En effet, l’article 8 de la loi 6 de l’organisation provisoire des pouvoirs stipule qu’un député ne peut être poursuivi devant la justice ou être arrêté pour ses opinions ou ses propositions exprimées ou autres actions entreprises dans le cadre de son mandat parlementaire.
Or, à ce que l’on sache, Mme Abbou avait lancé son accusation dans les halls du Palais du Bardo et en dehors des travaux de l’ANC. Il s’agissait d’une déclaration aux médias. Autrement dit, elle n’était pas en état d’exercice de ses fonctions en tant que députée. Et il s'agissait clairement, aux yeux de beaucoup, d'une accusation et non d'une opinion politique. En tout cas, c'était à la justice de trancher de quoi s'agissait-il.
C’est en effet le rapporteur de la commission, Abderrazak Khallouli, qui a transmis cette décision aux médias. Samia Abbou s’est finalement protégée par son immunité parlementaire pour éviter d’être poursuivie comme une citoyenne ordinaire pour les dépassements qu’elle a commis.
Par un geste pareil, l’Assemblée nationale constituante a démontré encore une fois sa défaillance dans le respect de l’esprit des lois. ‘Ce n’est pas parce que l’on dispose de la majorité que l’on puisse outrepasser les lois’, observe le doyen Fadhel Moussa.
On ne le répètera jamais assez, il s’agit purement et simplement d’une dictature maquillée par le vote.
 
‘Il y a un amalgame clair entre la liberté d’expression et la diffamation.
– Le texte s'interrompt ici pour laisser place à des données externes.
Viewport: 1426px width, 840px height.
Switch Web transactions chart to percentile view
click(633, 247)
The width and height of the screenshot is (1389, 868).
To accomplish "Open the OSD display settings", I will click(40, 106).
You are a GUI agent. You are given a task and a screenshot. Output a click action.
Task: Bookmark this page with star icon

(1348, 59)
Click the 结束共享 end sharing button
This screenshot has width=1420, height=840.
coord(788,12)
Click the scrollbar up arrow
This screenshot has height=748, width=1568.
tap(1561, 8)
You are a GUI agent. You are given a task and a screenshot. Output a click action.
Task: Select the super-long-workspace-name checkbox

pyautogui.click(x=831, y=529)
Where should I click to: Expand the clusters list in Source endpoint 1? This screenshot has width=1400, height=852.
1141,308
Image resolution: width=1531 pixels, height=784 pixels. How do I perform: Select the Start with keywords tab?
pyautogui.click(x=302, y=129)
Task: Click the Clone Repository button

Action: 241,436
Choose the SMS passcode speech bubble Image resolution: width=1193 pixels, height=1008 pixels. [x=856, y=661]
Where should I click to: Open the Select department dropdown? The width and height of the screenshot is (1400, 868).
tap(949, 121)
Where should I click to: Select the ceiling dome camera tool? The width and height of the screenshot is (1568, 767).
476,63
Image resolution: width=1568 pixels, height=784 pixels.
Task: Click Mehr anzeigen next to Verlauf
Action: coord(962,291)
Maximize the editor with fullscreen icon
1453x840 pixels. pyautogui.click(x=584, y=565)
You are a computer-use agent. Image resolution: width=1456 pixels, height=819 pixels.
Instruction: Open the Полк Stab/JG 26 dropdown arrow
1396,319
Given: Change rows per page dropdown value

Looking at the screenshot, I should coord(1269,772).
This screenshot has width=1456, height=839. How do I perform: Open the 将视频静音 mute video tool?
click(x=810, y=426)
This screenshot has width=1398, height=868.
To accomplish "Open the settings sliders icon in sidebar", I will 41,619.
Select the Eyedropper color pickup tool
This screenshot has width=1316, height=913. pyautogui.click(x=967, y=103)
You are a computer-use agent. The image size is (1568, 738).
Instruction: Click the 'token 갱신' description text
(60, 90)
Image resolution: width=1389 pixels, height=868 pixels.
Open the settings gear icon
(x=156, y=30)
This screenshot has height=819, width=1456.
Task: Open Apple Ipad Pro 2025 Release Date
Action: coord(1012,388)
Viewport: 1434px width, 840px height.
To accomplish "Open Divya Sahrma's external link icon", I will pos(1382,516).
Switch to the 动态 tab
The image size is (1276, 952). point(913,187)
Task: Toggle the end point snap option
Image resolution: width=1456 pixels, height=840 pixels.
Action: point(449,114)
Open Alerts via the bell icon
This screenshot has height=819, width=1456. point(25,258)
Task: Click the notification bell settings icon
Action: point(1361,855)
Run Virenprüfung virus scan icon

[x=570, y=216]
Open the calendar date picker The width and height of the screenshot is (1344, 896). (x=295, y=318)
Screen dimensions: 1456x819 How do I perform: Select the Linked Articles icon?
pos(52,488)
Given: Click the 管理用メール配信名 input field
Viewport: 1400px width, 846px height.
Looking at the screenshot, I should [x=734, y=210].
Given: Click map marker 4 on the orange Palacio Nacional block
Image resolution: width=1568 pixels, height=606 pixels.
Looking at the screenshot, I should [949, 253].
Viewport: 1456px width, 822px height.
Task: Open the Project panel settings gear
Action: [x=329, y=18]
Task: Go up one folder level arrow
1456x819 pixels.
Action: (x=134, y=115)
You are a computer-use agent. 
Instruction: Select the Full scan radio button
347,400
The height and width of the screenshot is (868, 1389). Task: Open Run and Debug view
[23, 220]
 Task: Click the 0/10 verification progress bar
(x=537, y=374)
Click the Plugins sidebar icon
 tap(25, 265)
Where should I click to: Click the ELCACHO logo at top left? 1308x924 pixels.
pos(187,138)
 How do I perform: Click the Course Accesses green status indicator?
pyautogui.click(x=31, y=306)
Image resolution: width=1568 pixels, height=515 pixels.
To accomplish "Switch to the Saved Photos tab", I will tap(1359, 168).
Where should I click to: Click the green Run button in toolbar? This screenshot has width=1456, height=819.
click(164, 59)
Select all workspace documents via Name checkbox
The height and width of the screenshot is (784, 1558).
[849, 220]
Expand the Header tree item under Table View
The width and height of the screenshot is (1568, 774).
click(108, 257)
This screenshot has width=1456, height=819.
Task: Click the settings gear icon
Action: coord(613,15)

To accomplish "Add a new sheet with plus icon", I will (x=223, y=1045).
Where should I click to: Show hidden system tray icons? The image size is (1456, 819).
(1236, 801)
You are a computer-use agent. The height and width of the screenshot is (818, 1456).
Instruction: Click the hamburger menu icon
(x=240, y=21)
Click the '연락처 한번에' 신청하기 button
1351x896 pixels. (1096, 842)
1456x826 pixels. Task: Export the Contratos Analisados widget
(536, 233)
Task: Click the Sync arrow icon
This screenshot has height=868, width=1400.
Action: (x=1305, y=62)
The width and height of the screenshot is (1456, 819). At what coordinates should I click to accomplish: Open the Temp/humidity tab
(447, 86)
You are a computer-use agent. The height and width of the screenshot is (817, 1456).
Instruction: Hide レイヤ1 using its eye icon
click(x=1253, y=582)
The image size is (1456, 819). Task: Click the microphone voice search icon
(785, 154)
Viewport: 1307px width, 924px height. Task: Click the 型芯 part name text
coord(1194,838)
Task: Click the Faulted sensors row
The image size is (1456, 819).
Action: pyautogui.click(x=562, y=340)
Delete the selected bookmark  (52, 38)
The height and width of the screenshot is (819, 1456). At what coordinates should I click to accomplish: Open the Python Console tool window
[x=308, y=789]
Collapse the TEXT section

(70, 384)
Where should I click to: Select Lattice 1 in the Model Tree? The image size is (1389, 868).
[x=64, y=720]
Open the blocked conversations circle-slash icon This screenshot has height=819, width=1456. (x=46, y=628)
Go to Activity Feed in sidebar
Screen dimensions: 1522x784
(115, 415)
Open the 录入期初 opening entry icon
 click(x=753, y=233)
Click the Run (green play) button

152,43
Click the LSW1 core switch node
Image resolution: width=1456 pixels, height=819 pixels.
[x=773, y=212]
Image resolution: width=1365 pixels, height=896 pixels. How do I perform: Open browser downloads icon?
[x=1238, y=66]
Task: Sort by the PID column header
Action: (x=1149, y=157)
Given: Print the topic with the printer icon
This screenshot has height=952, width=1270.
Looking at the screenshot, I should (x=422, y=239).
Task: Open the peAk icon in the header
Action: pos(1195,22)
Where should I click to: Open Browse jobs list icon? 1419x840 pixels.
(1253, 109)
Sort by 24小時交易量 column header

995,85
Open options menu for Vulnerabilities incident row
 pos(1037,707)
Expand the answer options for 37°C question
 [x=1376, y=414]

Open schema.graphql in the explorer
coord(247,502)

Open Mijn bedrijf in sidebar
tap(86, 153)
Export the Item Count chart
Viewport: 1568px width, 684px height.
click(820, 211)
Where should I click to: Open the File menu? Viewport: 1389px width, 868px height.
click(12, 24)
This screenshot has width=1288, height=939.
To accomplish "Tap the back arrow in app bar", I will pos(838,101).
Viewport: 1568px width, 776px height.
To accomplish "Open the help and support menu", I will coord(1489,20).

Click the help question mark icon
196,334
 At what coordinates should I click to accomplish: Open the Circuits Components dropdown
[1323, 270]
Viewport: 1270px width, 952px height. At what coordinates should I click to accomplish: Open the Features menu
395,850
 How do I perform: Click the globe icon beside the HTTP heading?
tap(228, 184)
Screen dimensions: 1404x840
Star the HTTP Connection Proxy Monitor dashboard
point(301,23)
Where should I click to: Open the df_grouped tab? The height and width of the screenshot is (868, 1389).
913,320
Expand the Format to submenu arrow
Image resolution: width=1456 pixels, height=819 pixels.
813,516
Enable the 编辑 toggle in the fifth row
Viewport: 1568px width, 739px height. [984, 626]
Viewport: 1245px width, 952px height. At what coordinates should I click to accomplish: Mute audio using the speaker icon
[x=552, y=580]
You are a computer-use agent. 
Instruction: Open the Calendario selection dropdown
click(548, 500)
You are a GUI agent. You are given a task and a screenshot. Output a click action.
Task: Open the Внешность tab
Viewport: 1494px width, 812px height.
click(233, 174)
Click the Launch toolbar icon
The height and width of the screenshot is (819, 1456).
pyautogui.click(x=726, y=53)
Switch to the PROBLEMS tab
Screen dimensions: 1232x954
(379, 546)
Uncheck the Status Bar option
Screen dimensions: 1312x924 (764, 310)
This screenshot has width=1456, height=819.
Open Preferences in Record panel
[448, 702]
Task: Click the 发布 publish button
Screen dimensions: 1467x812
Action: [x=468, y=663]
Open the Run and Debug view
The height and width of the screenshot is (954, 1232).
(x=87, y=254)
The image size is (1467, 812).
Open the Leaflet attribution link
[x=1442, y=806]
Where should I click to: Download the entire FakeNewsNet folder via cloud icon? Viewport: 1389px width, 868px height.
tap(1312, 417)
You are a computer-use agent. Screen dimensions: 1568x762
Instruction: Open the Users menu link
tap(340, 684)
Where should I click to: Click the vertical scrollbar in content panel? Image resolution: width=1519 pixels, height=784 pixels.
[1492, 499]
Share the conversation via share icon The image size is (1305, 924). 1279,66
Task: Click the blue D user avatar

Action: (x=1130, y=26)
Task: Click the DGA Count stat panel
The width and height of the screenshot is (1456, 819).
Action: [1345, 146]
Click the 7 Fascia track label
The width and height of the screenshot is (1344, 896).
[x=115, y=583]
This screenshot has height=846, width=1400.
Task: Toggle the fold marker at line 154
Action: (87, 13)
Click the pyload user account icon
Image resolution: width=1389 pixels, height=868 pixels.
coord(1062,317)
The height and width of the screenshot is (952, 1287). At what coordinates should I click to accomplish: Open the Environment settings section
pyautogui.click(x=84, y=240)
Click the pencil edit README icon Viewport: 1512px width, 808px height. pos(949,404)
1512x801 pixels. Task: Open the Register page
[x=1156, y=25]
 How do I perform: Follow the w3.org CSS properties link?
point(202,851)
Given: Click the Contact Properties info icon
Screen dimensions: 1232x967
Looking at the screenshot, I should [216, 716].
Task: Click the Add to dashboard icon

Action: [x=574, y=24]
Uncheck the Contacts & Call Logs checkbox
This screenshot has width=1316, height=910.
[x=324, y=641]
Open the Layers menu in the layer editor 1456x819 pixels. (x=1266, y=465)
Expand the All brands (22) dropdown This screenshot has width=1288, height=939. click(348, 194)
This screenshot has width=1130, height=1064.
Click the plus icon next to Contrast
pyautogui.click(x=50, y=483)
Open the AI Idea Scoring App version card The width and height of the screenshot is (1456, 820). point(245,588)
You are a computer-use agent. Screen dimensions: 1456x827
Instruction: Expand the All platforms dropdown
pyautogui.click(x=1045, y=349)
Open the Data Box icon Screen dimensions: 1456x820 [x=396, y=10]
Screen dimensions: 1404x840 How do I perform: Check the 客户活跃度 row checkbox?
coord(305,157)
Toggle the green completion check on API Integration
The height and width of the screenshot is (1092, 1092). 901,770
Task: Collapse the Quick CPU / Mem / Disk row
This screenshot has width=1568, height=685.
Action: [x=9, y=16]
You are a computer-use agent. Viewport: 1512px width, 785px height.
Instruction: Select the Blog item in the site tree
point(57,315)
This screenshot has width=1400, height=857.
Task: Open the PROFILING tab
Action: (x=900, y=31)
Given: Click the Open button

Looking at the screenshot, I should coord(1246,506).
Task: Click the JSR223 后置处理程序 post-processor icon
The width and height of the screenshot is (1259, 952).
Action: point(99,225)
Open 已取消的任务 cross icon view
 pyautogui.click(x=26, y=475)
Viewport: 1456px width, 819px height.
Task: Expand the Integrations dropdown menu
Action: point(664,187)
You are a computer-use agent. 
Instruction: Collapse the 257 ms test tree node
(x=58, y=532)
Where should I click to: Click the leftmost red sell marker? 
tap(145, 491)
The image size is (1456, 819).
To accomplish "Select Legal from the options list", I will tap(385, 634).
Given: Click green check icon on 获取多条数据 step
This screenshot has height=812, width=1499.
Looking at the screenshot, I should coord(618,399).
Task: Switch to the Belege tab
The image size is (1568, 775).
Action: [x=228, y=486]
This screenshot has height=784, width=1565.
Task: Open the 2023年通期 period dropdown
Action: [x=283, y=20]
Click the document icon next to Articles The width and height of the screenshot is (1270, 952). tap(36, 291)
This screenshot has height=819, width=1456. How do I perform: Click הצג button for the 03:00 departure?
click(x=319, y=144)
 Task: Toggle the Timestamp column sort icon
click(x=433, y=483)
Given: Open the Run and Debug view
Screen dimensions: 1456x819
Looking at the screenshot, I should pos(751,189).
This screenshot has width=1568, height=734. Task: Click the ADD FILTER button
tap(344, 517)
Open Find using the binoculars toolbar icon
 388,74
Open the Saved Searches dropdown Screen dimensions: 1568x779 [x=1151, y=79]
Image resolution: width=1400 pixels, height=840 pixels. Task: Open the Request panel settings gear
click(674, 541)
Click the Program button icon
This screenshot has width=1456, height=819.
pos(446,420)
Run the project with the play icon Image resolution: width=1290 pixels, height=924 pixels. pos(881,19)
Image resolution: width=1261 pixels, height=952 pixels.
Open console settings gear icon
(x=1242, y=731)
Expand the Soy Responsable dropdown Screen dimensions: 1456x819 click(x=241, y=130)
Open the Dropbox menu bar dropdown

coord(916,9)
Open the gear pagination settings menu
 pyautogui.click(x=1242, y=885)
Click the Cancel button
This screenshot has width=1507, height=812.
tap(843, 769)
Un député est censé donner l’exemple à ce niveau et ne pas se hasarder à balancer des accusations gratuites dans des questions aussi sensibles et graves que celle de l’assassinat du martyr Chokri Belaïd’, ajoute Iyad Dahmani.
‘L’immunité du membre de l’Assemblée nationale constituante ne saurait constituer une entrave à la justice mais, juste une protection de sa liberté d’expression. Dans le cas d’espèce, la députée n’a pas cherché à calmer le jeu. C’est vraiment un mauvais précédent dans l’usage de son immunité parlementaire. C’est presque un aveu de sa culpabilité. Elle aurait pu couper court à de telles pratiques en présentant des excuses. Il faut rappeler que son mari a, lui-même, considéré qu’elle s’est trompée’, a souligné Samir Ettaïeb.
‘La majorité à l’Assemblée ne saurait être exploitée pour se dérober à l’application de la loi. Ce n’est pas de la sorte que l’on donne le bon exemple de la réussite de la transition démocratique en Tunisie’, a conclu le porte-parole d’Al Massar.
En agissant de la sorte, Samia Abbou accuse Béji Caïd Essebsi d’implication dans l’assassinat de Belaïd et se protège derrière son immunité parlementaire. La commission de l’Assemblée la protège.
 
Un précédent qui n’honore guère la révolution tunisienne et sa transition démocratique.
Il faut rappeler que ce n’est point la première fois que les parlementaires tunisiens se dérobent à l’application de l’esprit des lois.
En effet, lors des débats du Budget complémentaire 2012, en mars 2012, Iyad Dahmani a attiré l’attention de l’ANC sur un vice de forme, nécessitant la    réécriture d’un paragraphe. Le président du bloc d’Ennahdha à l’Assemblée, Sahbi Atig, lui avait répondu : ‘nous disposons de la majorité. Nous pouvons agir à notre guise’.
Les propos de Sahbi Atig traduisent la logique avec laquelle la Troïka, notamment Ennahdha, gère la situation politique en Tunisie. Il ne s’agit nullement de respecter les lois en vigueur. Mais, les fins justifient les moyens. C’est dire qu’Ennahdha, est en train de remplacer les lois et les institutions par la fameuse ‘légitimité des urnes’ qui passe pour être la clé magique autorisant tous les dépassements.

Le geste de la commission du règlement interne et de l'immunité traduit cet esprit malsain dans la gestion des affaires de l’Assemblée, dont l’action n’est là que pour donner raison, même à tort, aux partis de la Troïka.